Secular as so many EU countries are, there are problems due to "legally recognised religion", a natural progression stemming from the inclusion of some sort of religion in the countries' constitutions.

Comment Weeds first, THEN interesting plants (Score 2) 193

You'd think NASA didn't know about taking baby steps, as if they'd gone to the Moon first and decided to work on that boring stable orbit shit later. They should be growing crabgrass, dandelions, and kudzu first. Shit that you have to fight like hell to get to stop growing. Shit that doesn't care how badly you treat it or how poor the conditions are. Bonus: dandelion leaves and kudzu are edible.

While regolith ain't soil, it can be used as a basic substrate which hearty weeds wouldn't complain about.

Comment Our public transportation never got the memo (Score 2) 294

Tens of millions spent on new screens which provide less information than the old flippy-type info on upcoming and incoming trains/subways and they're down all the fucking time. ALL the time. Usually with the typical NT error message in a grey box on a blue screen. Or there's a dump and some module names.

Comment More non-news superlatives! (Score 0) 396

It ain't news, especially not nerds who understand the concept of "constant dollars". It certainly ain't any sort of stuff that matters. It's time to change the tagline to:

Look! Shiny!

This place isn't even SCO/GNEW-Lunix advocacy anymore. "Quickies" were long ago ceded to reddiggit and stories about Microsoft are neutral to positive/pleasant. Five bucks says Taco is running Win8.

Comment The beaten spouse says, "It's different this time" (Score 4, Insightful) 220

Because privatisation has worked so well in other countries, as it has in other sectors in Britain.

Follow the money: from whence comes cash the proponents of this collect?

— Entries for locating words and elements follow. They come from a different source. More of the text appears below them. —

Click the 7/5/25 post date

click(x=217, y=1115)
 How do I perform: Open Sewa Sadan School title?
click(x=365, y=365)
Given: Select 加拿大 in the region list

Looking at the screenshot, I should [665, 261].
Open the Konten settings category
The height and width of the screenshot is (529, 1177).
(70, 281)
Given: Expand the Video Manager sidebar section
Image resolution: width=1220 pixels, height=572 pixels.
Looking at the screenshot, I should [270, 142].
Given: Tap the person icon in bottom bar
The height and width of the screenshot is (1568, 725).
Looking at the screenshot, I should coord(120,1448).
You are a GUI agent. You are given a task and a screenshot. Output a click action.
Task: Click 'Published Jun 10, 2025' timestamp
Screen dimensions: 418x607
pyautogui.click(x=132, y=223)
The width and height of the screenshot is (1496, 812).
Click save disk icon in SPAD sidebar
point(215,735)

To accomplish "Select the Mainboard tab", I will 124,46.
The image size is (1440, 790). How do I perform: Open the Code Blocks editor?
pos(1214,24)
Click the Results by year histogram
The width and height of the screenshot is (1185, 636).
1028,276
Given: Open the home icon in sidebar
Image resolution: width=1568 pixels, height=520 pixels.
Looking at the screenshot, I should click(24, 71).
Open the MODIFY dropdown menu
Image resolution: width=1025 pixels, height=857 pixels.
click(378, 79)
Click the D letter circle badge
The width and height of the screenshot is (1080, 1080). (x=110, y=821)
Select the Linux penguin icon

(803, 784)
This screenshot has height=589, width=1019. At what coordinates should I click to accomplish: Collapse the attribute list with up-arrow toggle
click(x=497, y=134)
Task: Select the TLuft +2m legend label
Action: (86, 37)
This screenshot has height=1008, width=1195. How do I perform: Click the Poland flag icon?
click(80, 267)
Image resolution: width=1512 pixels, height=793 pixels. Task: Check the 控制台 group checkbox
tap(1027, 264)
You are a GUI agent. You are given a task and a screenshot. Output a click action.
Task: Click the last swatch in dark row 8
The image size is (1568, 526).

If only I'd been in on a stake in "Railtrack", the company which got to own the tracks the broken-up British Rail trains would run on with no requirement to actually maintain them.

Comment Very clear objectives: follow the money (Score 4, Insightful) 185

It still remains unclear as to exactly why this bill was proposed and what its objectives are.

The objective is to make money for the company which paid into Ben Hueso's campaign fund and which, shocker!!, just happens to make exactly this sort of item or has "key patents" on it. Whenever something smells fishy, follow the money. Just ask yourself, "Who stands to benefit financially from this?" and you'll have your answer.